Screenshot grounding data:
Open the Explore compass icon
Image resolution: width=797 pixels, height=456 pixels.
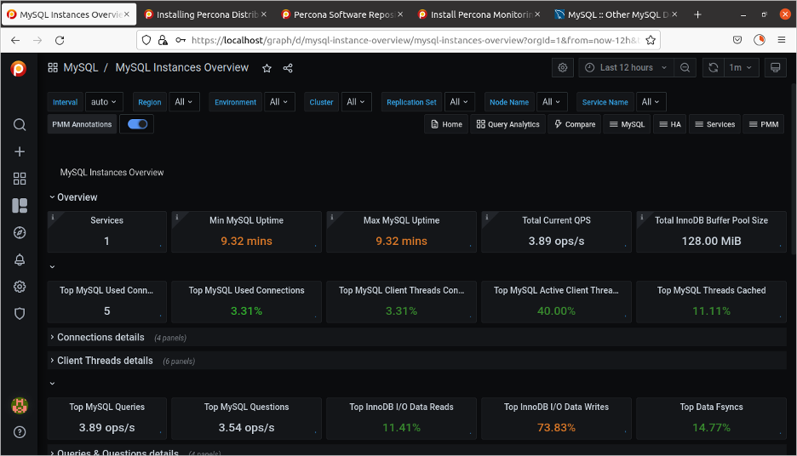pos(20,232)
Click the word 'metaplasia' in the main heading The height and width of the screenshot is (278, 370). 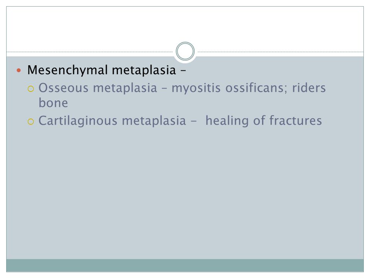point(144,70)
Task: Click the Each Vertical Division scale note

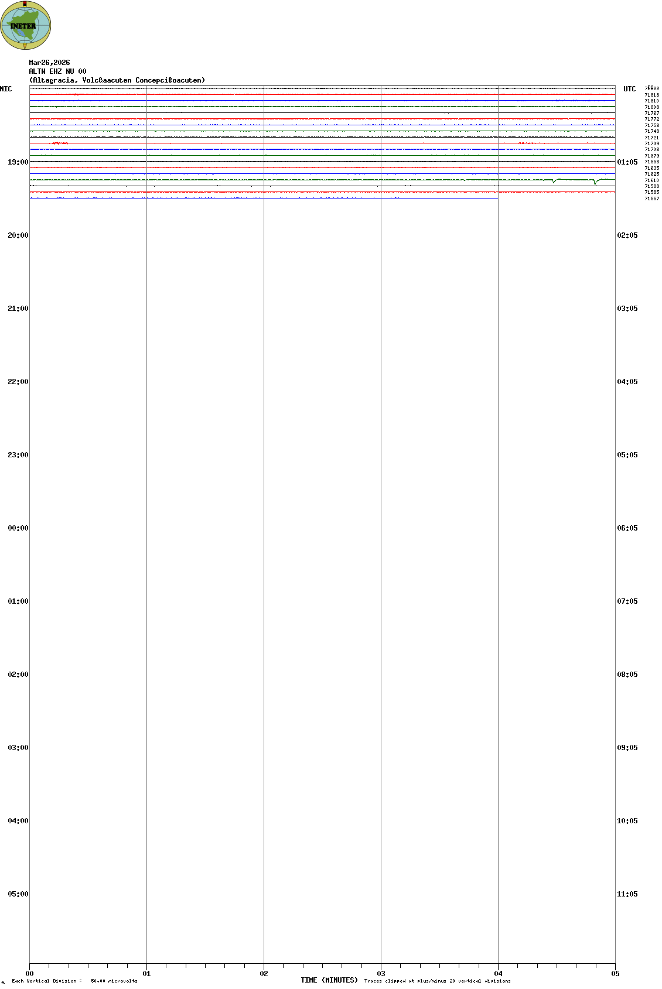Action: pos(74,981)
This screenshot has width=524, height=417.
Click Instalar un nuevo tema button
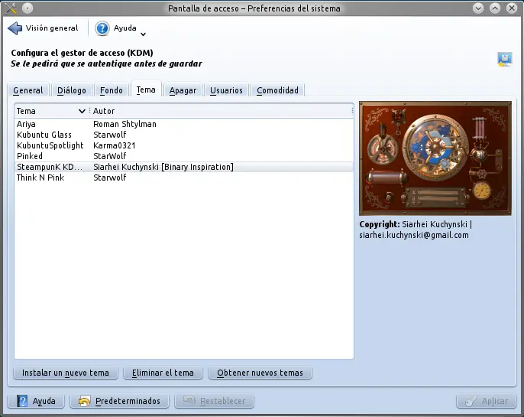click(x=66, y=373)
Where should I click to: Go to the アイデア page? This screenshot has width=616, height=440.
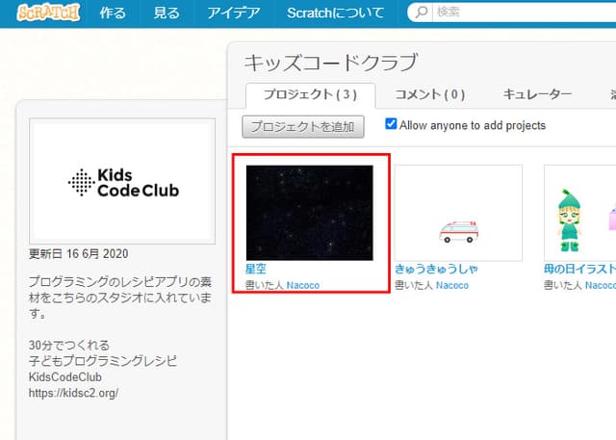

# PROBLEM REQUIREMENTS
Please restate word for word the lines above, starting with the line that holds "This screenshot has width=524, height=417." and ending with the final line of the records, while leaving out pictures.

# REPLY
This screenshot has width=524, height=417.
Click Instalar un nuevo tema button
click(x=66, y=373)
Where should I click to: Go to the アイデア page? This screenshot has width=616, height=440.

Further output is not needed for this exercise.